- Directed by: Gerald Potterton
- Written by: Jerome Chodorov Donald Brittain Gerald Potterton
- Produced by: Gerald Potterton
- Starring: Barry Baldaro Gay Claitman Patrick Conlon Peter Cullen Jean Shepherd Joan Stuart Ted Zeigler
- Cinematography: Gennadi Tsekavyj Viktor Yakushev
- Edited by: Peter Hearn
- Music by: Jerry Blatt L. Burnstein
- Production company: Potterton Productions
- Release date: September 25, 1971;
- Running time: 71 minutes
- Country: Canada
- Language: English

= Tiki Tiki =

Tiki Tiki is a Canadian comedy film, directed by Gerald Potterton and released in 1971.

== Summary ==
Created by intercutting animated sequences with live-action footage from the Russian children's film Aybolit-66, the animated sequences tell the story of a group of monkeys who are working to produce a film, while the Aybolit-66 footage represents the film they are making in this psychedelic satire of 1970s Hollywood counterculture.

== Production ==
The film was inspired in part by Woody Allen's 1966 film What's Up, Tiger Lily?, which used original dialogue to recontextualize a foreign-language film.

The film's voice cast included Barry Baldaro, Gay Claitman, Patrick Conlon, Peter Cullen, Jean Shepherd, Joan Stuart and Ted Zeigler.

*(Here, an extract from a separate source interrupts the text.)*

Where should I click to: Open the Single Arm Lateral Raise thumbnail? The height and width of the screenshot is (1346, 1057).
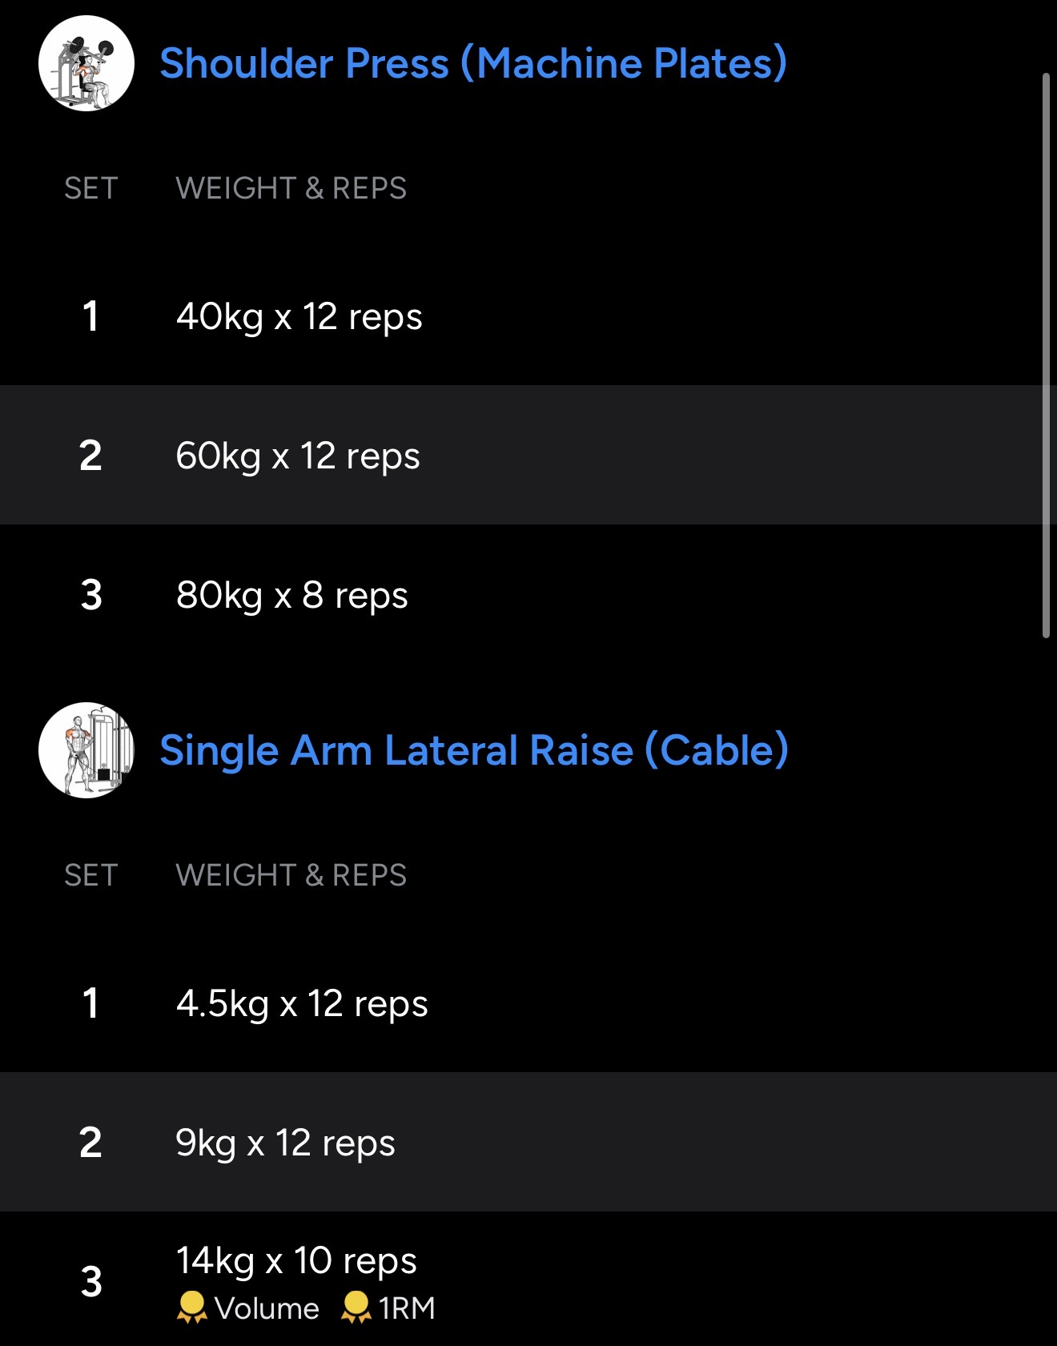pyautogui.click(x=86, y=750)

During the film's promotion, Potterton acknowledged that it was a challenging film to market, as his production company wasn't sure whether to aim it at "kids or stoned teenagers or whatever", and has referred to the finished product as "a cross between a whacked out animated version of Easy Rider and the Olsen and Johnson musical Hellzapoppin'".

== Reception and legacy ==
Aleksandr Kuznetsov, the production designer of Aybolit-66, was named the winner of the Canadian Film Award for Best Art Direction/Production Design at the 23rd Canadian Film Awards.

In 2023, Telefilm Canada announced that Tiki Tiki was one of 23 titles that would be digitally restored under its new Canadian Cinema Reignited program to preserve classic Canadian films.

The film was released on Blu-ray by Vinegar Syndrome under the Canadian International Pictures label on August 25, 2026.